_PROMPT:_ Summarize the passage on the Copenhagen Zoo controversy in two sentences.

The Culture of Conservation and the Copenhagen Zoo Controversy

Marius the Giraffe
Photo credit: Keld Navntoft/AFP/Getty Images

Last week the Copenhagen Zoo euthanized an 18 month old giraffe named Marius and the world went insane. The decision to euthanize the giraffe was based on the fact that his genes were too common for breeding purposes. The decision was heavily contested by the public and over 27,000 petition signatures were gathered in order to halt the euthanasia. Despite such outcry, Marius was slaughtered using a bolt gun intended for cattle, publicly dissected for educational purposes, and then his carcass was fed to the Zoo’s lion pride.

Listen to the Chief of Copenhagen Zoo defend the decision to euthanize Marius and speak out about the controversy:

From an animal rights perspective, the entire controversy is quite frustrating to witness. It is extremely troubling to learn that a zoo killed a perfectly healthy individual, but this is expected if you understand how zoos function. Besides educating the public about wildlife ecology and conservation, zoos are responsible for maintaining the integrity of captive animal breeding populations. Therefore I understand why the decision was made because Marius’ genes were of no use. This culture of conservation makes sense from a biological point of view, however there are some serious ethical issues surrounding the controversy. From a previously written post about zoos: “The truth is that many zoos are part of incredibly beneficial programs that support wildlife conservation efforts around the world. Also many zoos are the only connection that people in cities have to experience nature and wildlife. While some animals may suffer in cages, they typically do more to help wildlife populations than to hurt them. In conservation biology we learn this mantra: It is not about the individual, it is about the population. However, I am an individual, right? I was inspired to care about wildlife from seeing animals in cages as a child and I actually grew up to become a wildlife biologist. However, it was not seeing the animals in zoos that drove me to want to save them, but it was the compassion that I had for all living animals that made me want to save them… in zoos or in the wild. This is why I came to this conclusion: Even if animals in zoos help wildlife, it is still exploiting animals. I think it is shameful that we tell our children they are special, but allow the incarceration of individual animals to be left to rot in cages in zoos because it is for “the good of the population”. We would not sacrifice one human being to save a group of human beings and ironically human beings have come to this conclusion that keeping animals in cages benefits wildlife populations. This is specism. If we truly respected animals, then we would love them from a distance and let them live their lives. Animals deserve to be left alone. If we are truly trying to be stewards of the environment then we will grant them this peace.” Unfortunately Marius was not seen as an individual, but rather as a commodity that could be carelessly tossed away. This has become the culture of conservation in zoos around the world.

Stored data
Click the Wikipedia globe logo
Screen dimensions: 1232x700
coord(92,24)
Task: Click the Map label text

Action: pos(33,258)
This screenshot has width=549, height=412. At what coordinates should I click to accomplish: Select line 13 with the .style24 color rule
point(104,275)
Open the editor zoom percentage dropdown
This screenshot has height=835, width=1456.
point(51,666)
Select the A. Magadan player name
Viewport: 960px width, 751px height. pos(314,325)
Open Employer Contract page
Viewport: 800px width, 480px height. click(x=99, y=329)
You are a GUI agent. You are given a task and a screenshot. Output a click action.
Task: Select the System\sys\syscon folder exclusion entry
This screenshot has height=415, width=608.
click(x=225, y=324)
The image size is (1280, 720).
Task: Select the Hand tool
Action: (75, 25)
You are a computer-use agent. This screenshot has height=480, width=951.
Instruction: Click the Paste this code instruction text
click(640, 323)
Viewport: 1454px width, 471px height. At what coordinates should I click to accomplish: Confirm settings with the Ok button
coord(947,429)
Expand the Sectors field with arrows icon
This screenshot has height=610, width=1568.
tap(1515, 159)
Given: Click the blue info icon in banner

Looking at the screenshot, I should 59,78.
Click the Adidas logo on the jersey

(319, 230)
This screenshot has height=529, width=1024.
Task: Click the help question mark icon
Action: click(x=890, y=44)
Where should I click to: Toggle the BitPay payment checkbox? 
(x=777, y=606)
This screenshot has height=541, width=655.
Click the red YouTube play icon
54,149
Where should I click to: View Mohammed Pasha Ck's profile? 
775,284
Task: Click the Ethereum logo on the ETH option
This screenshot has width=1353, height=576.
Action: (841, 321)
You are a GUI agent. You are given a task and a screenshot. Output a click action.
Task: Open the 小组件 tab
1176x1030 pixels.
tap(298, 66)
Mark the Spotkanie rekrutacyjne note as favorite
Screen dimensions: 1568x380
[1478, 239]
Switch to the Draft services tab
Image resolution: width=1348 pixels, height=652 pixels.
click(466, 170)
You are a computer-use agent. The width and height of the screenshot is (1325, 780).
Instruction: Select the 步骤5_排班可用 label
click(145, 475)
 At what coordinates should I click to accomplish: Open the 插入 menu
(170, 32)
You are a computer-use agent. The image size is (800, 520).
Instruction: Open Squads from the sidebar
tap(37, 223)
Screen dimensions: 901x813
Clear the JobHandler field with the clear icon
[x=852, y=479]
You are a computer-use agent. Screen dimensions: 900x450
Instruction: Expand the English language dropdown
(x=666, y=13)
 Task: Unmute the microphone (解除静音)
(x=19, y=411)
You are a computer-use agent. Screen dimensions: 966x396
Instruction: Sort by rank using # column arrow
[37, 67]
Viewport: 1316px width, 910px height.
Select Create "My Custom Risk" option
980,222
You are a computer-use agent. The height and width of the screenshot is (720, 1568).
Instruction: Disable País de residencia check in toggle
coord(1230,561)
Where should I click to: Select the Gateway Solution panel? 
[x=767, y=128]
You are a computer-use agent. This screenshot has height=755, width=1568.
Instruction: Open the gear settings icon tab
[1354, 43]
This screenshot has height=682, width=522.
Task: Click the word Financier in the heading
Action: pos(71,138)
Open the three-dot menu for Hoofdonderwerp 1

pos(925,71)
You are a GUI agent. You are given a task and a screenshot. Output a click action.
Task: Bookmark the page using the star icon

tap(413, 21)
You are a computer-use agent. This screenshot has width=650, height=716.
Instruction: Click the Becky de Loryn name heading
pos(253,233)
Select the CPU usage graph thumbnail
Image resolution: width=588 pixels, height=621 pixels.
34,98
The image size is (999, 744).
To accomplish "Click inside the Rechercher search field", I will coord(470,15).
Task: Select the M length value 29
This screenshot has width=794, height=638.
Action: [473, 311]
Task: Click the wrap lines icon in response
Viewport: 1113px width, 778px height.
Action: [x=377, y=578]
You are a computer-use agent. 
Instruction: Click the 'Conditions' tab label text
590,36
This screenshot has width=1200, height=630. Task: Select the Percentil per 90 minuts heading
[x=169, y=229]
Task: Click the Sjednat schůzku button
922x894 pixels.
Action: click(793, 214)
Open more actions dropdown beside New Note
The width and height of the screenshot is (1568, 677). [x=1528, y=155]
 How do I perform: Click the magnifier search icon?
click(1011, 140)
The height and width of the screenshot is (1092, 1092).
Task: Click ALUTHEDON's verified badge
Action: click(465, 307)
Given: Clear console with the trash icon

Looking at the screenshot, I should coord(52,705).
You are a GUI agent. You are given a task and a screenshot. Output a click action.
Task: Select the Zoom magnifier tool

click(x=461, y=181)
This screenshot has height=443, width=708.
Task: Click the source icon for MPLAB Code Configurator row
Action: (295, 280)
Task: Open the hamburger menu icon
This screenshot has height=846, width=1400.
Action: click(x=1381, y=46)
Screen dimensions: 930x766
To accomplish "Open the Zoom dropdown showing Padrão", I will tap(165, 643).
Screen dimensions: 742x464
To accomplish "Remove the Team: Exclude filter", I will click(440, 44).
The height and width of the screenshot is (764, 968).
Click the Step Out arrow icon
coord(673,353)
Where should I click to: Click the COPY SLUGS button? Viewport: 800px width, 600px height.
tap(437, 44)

_RESULT:_ Despite more than 27,000 petition signatures, the Copenhagen Zoo euthanized Marius, an 18-month-old giraffe whose genes were too common for breeding, then publicly dissected him and fed his carcass to its lions. The writer understands the decision from a biological point of view but argues that keeping animals in zoos still exploits them and that Marius was treated as a commodity that could be carelessly tossed away rather than as an individual.